### Given text
R/EscoufierRVrarefy.R

Defines functions print.EscoufierRVrarefy plot.EscoufierRVrarefy EscoufierRV validate_blocks RVrarefied

Documented in EscoufierRV plot.EscoufierRVrarefy print.EscoufierRVrarefy RVrarefied

#' Rarefied version of Escoufier RV coefficient
#'
#' Computes a rarefied estimate of the Escoufier RV coefficient
#' to account for the dependence on sample size
#' of RV, so that RV can be compared among groups with
#' different number of observations (sample sizes)
#'
#' This function computes a rarefied estimate of Escoufier RV coefficient
#' as suggested by Fruciano et al 2013 - Plos One
#' This can be useful to compare RV among groups with the same variables
#' but different sample sizes (as RV depends on sample size, see Fruciano et al 2013,
#' where this procedure is described).
#' The idea is the one rarefies the two groups at the same sample size.
#' Following the approach in Fruciano et al. 2013 - Plos One, "rarefaction" 
#' is meant resampling to a smaller sample size with replacement (like in bootstrap).
#'
#' @section Notice:
#' the function does NOT perform GPA on each rarefied sample
#' this may or may not make a difference in estimates.
#' In many cases, it will probably not make much difference
#' (e.g., Fig. 2 in Fruciano et al 2013)
#'
#' @section Citation:
#' If you use this function please cite both
#' Fruciano et al. 2013 (for using the rarefaction procedure)
#' and Escoufier 1973 (because the procedure is based on Escoufier RV)
#'
#' @param Block1,Block2 Matrices or data frames
#' containing each block of variables
#' (observations in rows, variables in columns).
#' @param reps number of resamplings to obtain the rarefied estimate
#' @param samplesize sample size to which the rarefaction procedure is carried out
#' @param group factor or vector indicating group membership for observations.
#' If NULL (default), a single-group analysis is performed. If provided,
#' the analysis is performed separately for each group.
#' @param CI confidence interval level (default 0.95). Must be between 0 and 1.

### Exercise set
1. List every function that the Escoufier RV rarefaction source file says it defines.
2. According to the Escoufier RV rarefaction source file, what does "rarefaction" mean in the approach of Fruciano et al. 2013?
3. Continue the Escoufier RV rarefaction source file from its last line.
The records that come next have no connection to the Escoufier RV rarefaction source file.

### Given entries
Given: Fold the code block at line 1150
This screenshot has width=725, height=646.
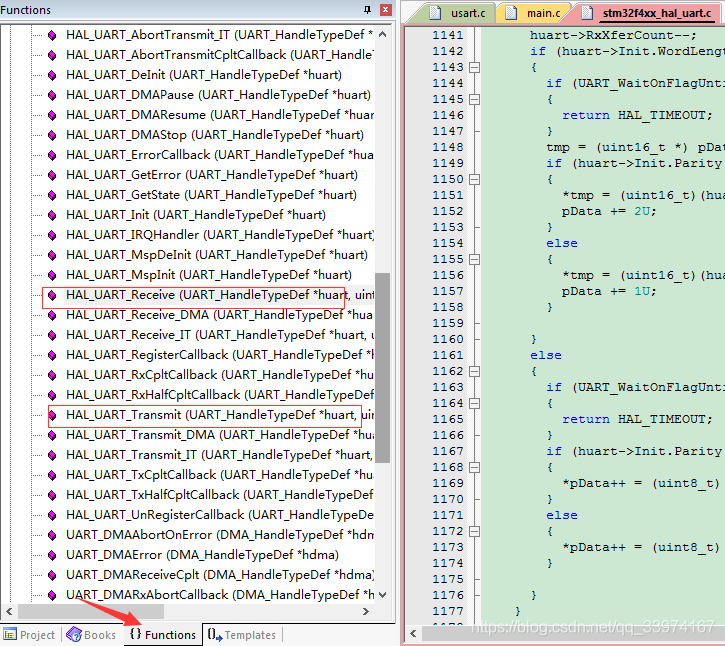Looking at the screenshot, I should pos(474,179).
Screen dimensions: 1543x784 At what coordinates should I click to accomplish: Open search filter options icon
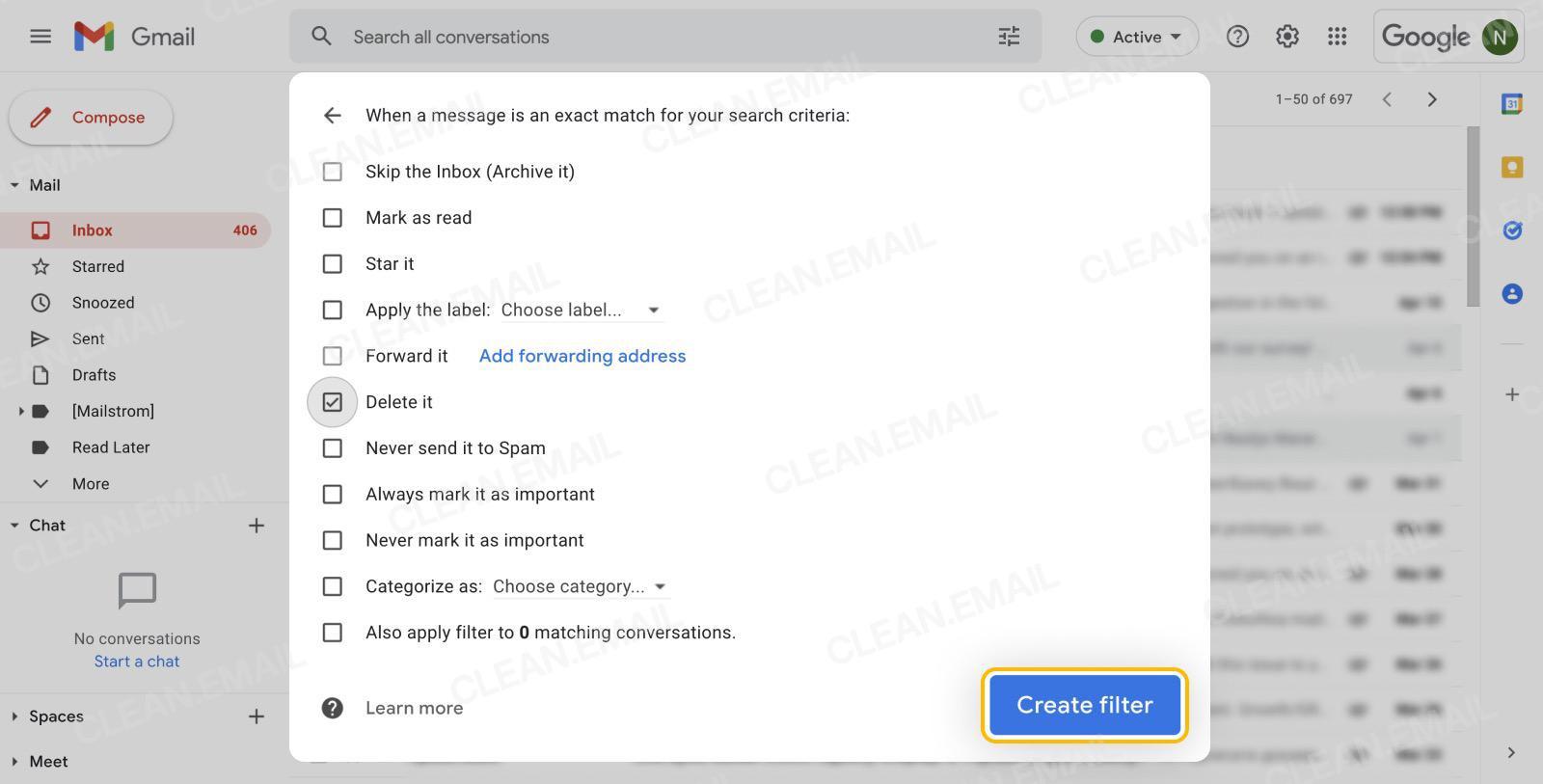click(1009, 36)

...

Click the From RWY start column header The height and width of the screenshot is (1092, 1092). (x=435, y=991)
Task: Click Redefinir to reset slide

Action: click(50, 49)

### In response
1. print.EscoufierRVrarefy, plot.EscoufierRVrarefy, EscoufierRV, validate_blocks, RVrarefied

2. Resampling to a smaller sample size with replacement, like in bootstrap.

3.
#'
#' @seealso \code{\link{EscoufierRV}}
#' @return The function outputs a list with the following elements:
#'  \describe{
#'   \item{results}{A data frame with columns `group`, `Mean`, `Median`, `CI_min`, `CI_max`. 
#'                  One row per group. For single-group analysis, group will be "All".}
#'   \item{AllRarefiedSamples}{A list with all RV values obtained using the rarefaction procedure for each group.
#'                             For single-group analysis, this will be a list with one element named "All".}
#' }
#' 
#' The returned object has class "EscoufierRVrarefy" and comes with associated S3 methods for 
#' convenient display and visualization:
#' \itemize{
#'   \item \code{\link{print.EscoufierRVrarefy}}: Prints a formatted summary of results including confidence interval overlap assessment for multiple groups
#'   \item \code{\link{plot.EscoufierRVrarefy}}: Creates a confidence interval plot using ggplot2
#' }
#'
#' @references Escoufier Y. 1973. Le Traitement des Variables Vectorielles. Biometrics 29:751-760.
#' @references Fruciano C, Franchini P, Meyer A. 2013. Resampling-Based Approaches to Study Variation in Morphological Modularity. PLoS ONE 8:e69376.
#' @examples
#' library(MASS)
#' set.seed(123)
#' Pop=mvrnorm(100000,mu=rep(0,100), Sigma=diag(100))
#' # Create a population of 100,000 'individuals'
#' # as multivariate normal random data
#' # We will consider the first 20 columns as the first
#' # block of variables, and the following one as the second block
#'
#' A=Pop[1:50,]
#' B=Pop[501:700,]
#' # Take two groups (A and B)
#' # from the same population (there should be no difference
#' # between them)
#'
#' EscoufierRV(A[,1:20],A[,21:ncol(A)])
#' EscoufierRV(B[,1:20],B[,21:ncol(B)])
#' # Notice how we obtain very different values of Escoufier RV
#' # (this is because they two groups have very different
#' # sample sizes, one 50 observations, the other 200)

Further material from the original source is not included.